Environmental Planning and Assessment Act 1979

Environmental Planning and Assessment Regulation 2000

Fairfield Local Environmental Plan 2013

Land and Environment Court Act 1979

State Environmental Planning Policy (Affordable Rental Housing) 2009

State Environmental Planning Policy (Infrastructure) 2007

State Environmental Planning Policy No 55—Remediation of Land

Texts Cited:

NSW Department of Planning, Development near Rail Corridors and Busy Roads - Interim Guideline

Category:Principal judgment
Parties: Umbrella Group Pty Ltd (Applicant)
Fairfield City Council (Respondent)
Representation:

Counsel:
M Sonter (Solicitor) (Applicant)
J Corradini-Bird (Solicitor) (Respondent)

Solicitors:
Mills Oakley (Applicant)
Marsdens Law Group (Respondent)
File Number(s): 2019/399519
Publication restriction: No

Judgment

  1. COMMISSIONER: These proceedings, brought under Class 1 of the Court’s jurisdiction, are an appeal pursuant to s 8.7(1) of the Environmental Planning and Assessment Act 1979 (‘EPA Act’) against Fairfield City Council's deemed refusal of Development Application No. 372.1/2018 (‘DA’).

  2. The DA, with modifications incorporated into amending plans, seeks consent for the demolition of existing structures and the construction of two x two storey buildings used for the purposes of a boarding house comprising a total of 24 boarding rooms, at 6 Carramar Avenue, Carramar, legally identified as Lot 12 in Deposited Plan 211225.

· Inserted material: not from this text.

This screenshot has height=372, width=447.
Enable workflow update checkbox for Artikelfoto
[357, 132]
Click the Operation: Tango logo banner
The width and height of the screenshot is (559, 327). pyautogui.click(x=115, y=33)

  3. The Court arranged a conciliation conference between the parties under s 34(1) of the Land and Environment Court Act 1979 (‘LEC Act’), which was held on 27 October 2020, and at which I presided. After the conference, the parties provided an agreement as to the terms of a decision in the proceedings that would be acceptable to the parties.

  4. This decision involved the Court upholding the appeal and granting development consent to the development application subject to conditions.

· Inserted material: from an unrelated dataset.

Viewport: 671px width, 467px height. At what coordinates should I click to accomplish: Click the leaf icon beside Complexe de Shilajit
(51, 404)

  5. Under s 34(3) of the LEC Act, I must dispose of the proceedings in accordance with the parties’ decision, provided it is a decision that the Court could have made in the proper exercise of its functions.

  6. The parties’ decision involves the Court exercising the function under s 4.16 of the EPA Act to grant consent to the development application. There are certain jurisdictional pre-requisites which require attention before this function can be exercised. The parties outlined jurisdictional matters of relevance in these proceedings and explained how they have been or could be satisfied (oral submissions, note titled: “Jurisdictional Matters about which the Court must be satisfied” and provided to the Court by email received 27 October 2020, and email advice to the Court received 6 November 2020). Regarding jurisdiction, and noting this advice, I am satisfied of the following:

  1. The proposal is permissible under Fairfield Local Environmental Plan 2013 (‘LEP’), with boarding houses permissible in the R2 Low Density Residential zone that applies to the site. I note here that I have had regard to the objectives of this zone as required under cl 2.3(2) of the LEP. Demolition is permissible under cl 2.7.

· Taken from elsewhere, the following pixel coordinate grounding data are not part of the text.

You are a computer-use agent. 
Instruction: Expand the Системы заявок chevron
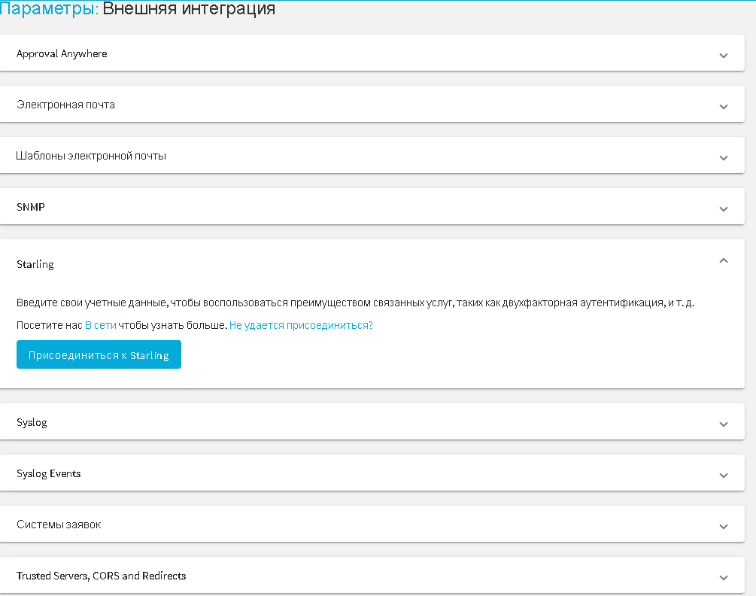click(x=723, y=526)
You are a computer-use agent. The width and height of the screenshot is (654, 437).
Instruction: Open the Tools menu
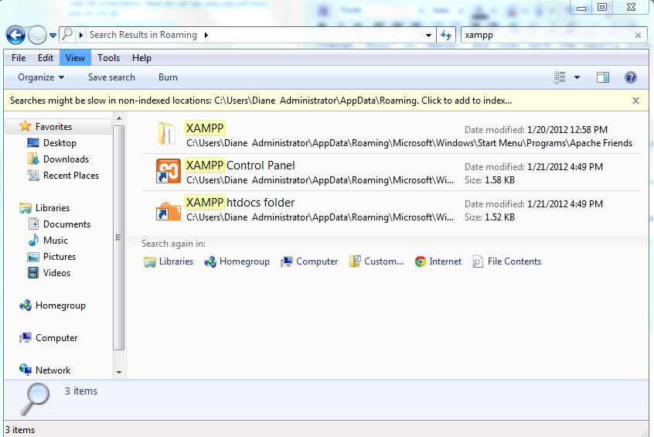(x=108, y=58)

  2. The proposal complies with both floor space ratio (‘FSR’) and building height controls in the LEP.

  3. The proposal is in the vicinity of heritage items listed in the LEP. Mindful of cl 5.10(4) of the LEP, I have considered the effect of the proposed development on the heritage significance of the items and agree with the Council that there is no significant adverse effect on the heritage significance of the items.

  4. The parties advise that the essential services identified in cl 6.9 of the LEP are available or that adequate arrangements have been made to make them available when required. I accept this advice and am satisfied in regard to the requirements of this LEP provision.

  5. I accept the advice of the parties that, in regard to the LEP, no other jurisdictional provisions apply in this matter.

  6. State Environmental Planning Policy (Affordable Rental Housing) 2009 (‘SEPP’) applies to the site under cl 26 of the SEPP.

  7. I accept the advice of the parties that the development standards contained at cl 30 of the SEPP have been complied with. The advice relevantly includes the following matters:

  1. More than the required number of communal living rooms are provided;

  2. No boarding room has a GFA of more than 25sqm;

  3. No boarding room will be occupied by more than 2 lodgers;

  4. Bathroom and kitchen facilities are provided within each boarding room;

  5. A managers room is provided; and

  6. At least one parking space for a bicycle and motorcycle, for every 5 boarding rooms is provided – 5 bicycle and 5 motorcycle spaces.

  1. Council has considered whether the subject site is contaminated mindful of cl 7(1)(a) of State Environmental Planning Policy No 55 – Remediation of Land. Council advises that the long term use of the site is for residential purposes. It advises that the subject site is not likely to be contaminated, and as such there is no further role for cl 7(1). I am satisfied that due consideration has been given under cl 7(1)(a) and that the further provisions of cl 7(1) do not trigger.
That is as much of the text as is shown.